Deep Learning in Computational Mechanics

Deep Learning in Computational Mechanics PDF Author: Stefan Kollmannsberger
Publisher: Springer Nature
ISBN: 3030765873
Category : Technology & Engineering
Languages : en
Pages : 108

Get Book Here

Book Description
This book provides a first course on deep learning in computational mechanics. The book starts with a short introduction to machine learning’s fundamental concepts before neural networks are explained thoroughly. It then provides an overview of current topics in physics and engineering, setting the stage for the book’s main topics: physics-informed neural networks and the deep energy method. The idea of the book is to provide the basic concepts in a mathematically sound manner and yet to stay as simple as possible.
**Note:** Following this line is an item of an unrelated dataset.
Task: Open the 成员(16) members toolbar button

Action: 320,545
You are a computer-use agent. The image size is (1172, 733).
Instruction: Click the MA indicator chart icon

To achieve this goal, mostly one-dimensional examples are investigated, such as approximating functions by neural networks or the simulation of the temperature’s evolution in a one-dimensional bar. Each chapter contains examples and exercises which are either solved analytically or in PyTorch, an open-source machine learning framework for python.
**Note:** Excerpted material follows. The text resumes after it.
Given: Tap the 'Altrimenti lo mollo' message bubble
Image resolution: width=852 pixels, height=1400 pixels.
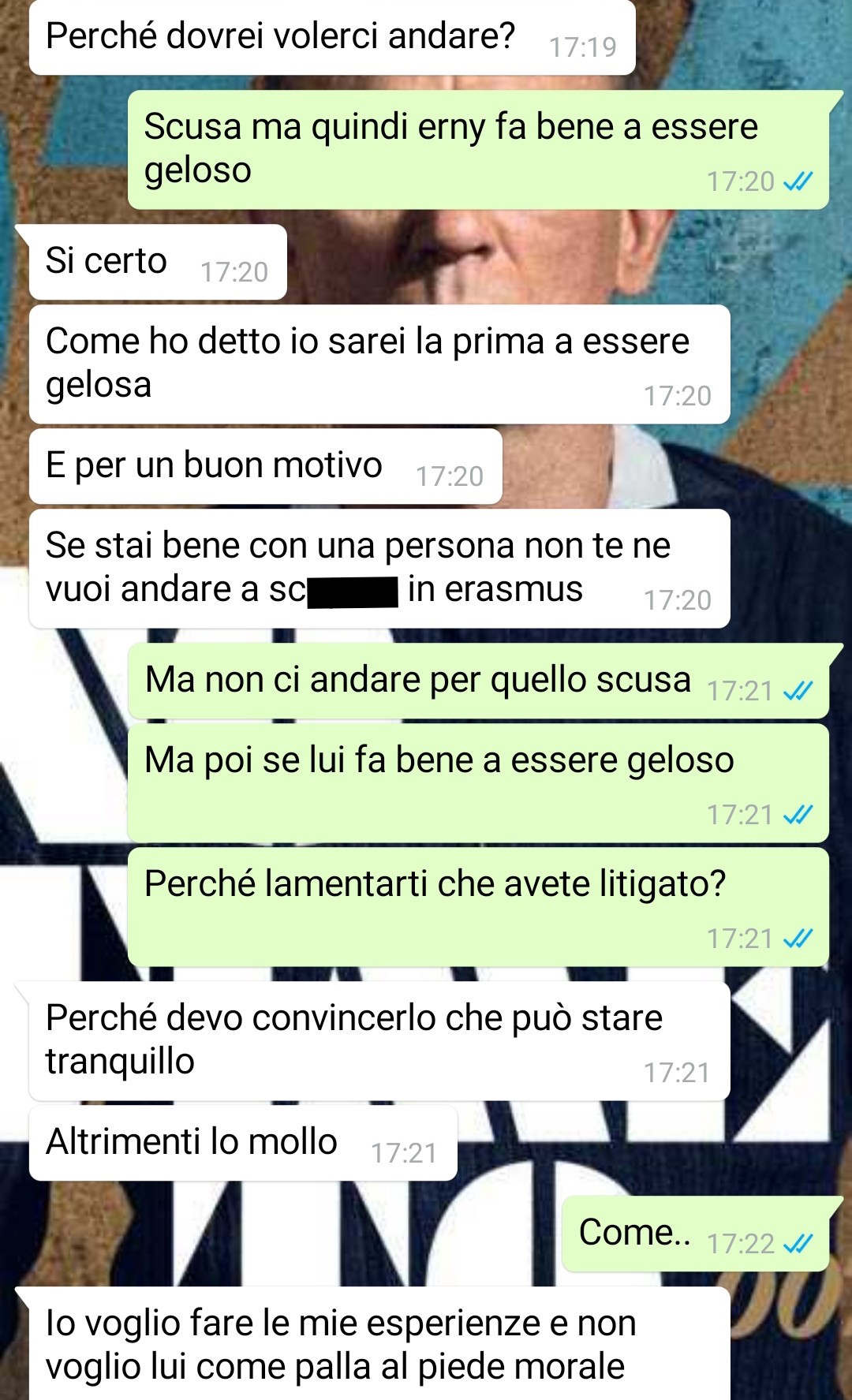Looking at the screenshot, I should pos(243,1143).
Deep Learning in Computational Mechanics

Deep Learning in Computational Mechanics PDF Author: Stefan Kollmannsberger
Publisher: Springer Nature
ISBN: 3030765873
Category : Technology & Engineering
Languages : en
Pages : 108

Get Book Here

Book Description
This book provides a first course on deep learning in computational mechanics. The book starts with a short introduction to machine learning’s fundamental concepts before neural networks are explained thoroughly. It then provides an overview of current topics in physics and engineering, setting the stage for the book’s main topics: physics-informed neural networks and the deep energy method. The idea of the book is to provide the basic concepts in a mathematically sound manner and yet to stay as simple as possible. To achieve this goal, mostly one-dimensional examples are investigated, such as approximating functions by neural networks or the simulation of the temperature’s evolution in a one-dimensional bar. Each chapter contains examples and exercises which are either solved analytically or in PyTorch, an open-source machine learning framework for python.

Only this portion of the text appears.